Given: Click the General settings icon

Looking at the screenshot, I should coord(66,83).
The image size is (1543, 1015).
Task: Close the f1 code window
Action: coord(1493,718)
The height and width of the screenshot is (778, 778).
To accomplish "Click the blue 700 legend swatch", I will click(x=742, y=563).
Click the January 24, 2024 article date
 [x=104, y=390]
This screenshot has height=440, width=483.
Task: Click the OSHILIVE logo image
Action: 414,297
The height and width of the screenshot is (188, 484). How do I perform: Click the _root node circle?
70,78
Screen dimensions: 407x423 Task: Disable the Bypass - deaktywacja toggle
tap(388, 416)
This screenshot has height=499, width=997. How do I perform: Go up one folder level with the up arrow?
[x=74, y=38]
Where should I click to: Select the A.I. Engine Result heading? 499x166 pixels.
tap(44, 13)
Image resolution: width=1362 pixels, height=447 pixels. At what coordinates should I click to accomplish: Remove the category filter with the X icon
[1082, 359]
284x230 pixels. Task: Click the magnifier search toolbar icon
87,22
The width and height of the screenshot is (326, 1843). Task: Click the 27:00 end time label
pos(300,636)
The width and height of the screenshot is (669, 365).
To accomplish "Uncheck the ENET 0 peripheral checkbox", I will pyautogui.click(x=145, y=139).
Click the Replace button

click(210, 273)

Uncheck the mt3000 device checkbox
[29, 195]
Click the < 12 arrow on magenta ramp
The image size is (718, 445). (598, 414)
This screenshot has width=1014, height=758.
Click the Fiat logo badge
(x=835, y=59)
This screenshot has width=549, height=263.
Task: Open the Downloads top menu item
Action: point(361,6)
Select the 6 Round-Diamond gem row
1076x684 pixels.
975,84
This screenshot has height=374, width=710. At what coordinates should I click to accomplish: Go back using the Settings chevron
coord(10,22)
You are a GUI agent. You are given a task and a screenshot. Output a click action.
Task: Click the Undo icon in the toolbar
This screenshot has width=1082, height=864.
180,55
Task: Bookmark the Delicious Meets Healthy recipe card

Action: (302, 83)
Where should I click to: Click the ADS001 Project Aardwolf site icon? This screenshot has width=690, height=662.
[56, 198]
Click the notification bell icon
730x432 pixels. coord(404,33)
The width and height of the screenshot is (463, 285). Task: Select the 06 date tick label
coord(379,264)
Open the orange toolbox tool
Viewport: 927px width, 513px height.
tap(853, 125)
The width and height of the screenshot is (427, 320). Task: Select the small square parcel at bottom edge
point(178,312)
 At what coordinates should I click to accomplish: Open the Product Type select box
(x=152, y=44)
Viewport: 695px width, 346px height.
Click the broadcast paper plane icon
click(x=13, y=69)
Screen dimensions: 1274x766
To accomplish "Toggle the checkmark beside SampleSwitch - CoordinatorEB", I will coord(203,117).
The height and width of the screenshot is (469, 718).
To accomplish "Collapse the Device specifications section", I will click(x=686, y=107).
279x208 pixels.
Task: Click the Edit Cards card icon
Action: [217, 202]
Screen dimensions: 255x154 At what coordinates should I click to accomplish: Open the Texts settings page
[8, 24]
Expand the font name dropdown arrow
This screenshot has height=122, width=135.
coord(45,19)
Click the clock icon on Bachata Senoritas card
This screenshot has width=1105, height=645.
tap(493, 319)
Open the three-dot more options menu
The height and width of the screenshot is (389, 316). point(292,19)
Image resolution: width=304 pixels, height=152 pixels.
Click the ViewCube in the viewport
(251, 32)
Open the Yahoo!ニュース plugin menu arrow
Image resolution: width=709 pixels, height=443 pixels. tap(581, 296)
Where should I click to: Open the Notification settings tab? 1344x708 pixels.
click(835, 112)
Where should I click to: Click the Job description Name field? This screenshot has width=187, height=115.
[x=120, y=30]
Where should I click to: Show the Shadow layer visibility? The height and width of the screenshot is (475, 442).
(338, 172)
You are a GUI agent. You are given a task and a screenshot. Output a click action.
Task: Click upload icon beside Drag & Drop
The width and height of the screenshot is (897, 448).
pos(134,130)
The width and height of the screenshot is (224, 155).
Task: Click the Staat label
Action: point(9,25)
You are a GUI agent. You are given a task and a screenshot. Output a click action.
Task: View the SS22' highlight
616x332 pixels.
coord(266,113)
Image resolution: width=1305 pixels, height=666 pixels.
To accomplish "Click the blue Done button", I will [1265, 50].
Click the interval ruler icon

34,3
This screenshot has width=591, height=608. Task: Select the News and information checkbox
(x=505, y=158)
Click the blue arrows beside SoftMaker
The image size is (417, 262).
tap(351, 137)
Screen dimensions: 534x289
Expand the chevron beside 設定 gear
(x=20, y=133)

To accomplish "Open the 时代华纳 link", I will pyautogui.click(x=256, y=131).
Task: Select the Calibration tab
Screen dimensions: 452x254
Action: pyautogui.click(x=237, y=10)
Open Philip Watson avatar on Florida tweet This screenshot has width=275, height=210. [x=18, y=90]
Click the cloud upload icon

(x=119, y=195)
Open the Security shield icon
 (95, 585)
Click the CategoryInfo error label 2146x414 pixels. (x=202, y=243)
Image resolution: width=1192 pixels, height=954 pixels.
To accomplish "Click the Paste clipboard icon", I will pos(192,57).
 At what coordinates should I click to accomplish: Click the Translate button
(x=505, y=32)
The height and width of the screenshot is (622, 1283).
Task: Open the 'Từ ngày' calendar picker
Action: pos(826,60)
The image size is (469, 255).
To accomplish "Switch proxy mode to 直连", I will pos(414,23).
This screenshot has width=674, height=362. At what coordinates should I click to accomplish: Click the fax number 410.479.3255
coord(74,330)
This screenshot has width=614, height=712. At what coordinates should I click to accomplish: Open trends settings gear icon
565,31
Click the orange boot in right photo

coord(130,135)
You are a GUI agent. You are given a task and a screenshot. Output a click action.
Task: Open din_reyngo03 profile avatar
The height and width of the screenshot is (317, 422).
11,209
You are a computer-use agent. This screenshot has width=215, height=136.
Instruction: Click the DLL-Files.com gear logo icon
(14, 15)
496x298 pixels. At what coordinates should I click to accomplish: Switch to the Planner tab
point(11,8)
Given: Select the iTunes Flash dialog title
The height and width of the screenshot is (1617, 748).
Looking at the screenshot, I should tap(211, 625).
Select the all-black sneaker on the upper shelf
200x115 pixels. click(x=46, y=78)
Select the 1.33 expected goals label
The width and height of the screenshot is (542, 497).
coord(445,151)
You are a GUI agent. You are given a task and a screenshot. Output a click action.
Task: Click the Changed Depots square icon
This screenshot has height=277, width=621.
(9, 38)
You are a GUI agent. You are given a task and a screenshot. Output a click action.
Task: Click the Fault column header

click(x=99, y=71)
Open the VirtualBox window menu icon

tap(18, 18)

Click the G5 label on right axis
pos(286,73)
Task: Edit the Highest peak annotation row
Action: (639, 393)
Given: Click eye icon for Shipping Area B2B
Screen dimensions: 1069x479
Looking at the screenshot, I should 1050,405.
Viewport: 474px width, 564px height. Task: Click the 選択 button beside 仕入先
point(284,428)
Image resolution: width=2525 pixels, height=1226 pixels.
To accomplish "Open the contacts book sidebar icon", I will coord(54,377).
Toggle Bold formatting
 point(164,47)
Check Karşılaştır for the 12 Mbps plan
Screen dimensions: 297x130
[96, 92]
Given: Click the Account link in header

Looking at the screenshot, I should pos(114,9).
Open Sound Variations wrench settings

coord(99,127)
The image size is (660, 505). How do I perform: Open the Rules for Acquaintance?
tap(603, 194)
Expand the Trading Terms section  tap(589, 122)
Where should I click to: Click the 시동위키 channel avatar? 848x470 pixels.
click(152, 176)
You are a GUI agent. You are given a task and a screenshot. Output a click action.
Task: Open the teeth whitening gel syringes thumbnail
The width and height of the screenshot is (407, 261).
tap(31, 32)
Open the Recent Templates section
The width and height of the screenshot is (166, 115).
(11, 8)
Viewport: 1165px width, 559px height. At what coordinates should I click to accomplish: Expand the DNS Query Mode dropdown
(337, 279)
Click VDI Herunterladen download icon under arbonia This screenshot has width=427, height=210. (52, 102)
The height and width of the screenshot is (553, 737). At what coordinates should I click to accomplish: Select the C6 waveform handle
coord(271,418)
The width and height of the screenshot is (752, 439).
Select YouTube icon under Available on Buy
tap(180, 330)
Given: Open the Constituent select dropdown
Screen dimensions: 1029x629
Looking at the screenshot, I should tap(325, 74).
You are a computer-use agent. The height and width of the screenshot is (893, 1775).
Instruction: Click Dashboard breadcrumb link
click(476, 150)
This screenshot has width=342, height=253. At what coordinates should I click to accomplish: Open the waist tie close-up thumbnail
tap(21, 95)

▸ **WORK REQUIRED**
Starting at the line that contains "This screenshot has width=342, height=253.", retype each line through the end of the listing above and nothing else.

▸ **EXERCISE SOLUTION**
This screenshot has width=342, height=253. At what coordinates should I click to accomplish: Open the waist tie close-up thumbnail
tap(21, 95)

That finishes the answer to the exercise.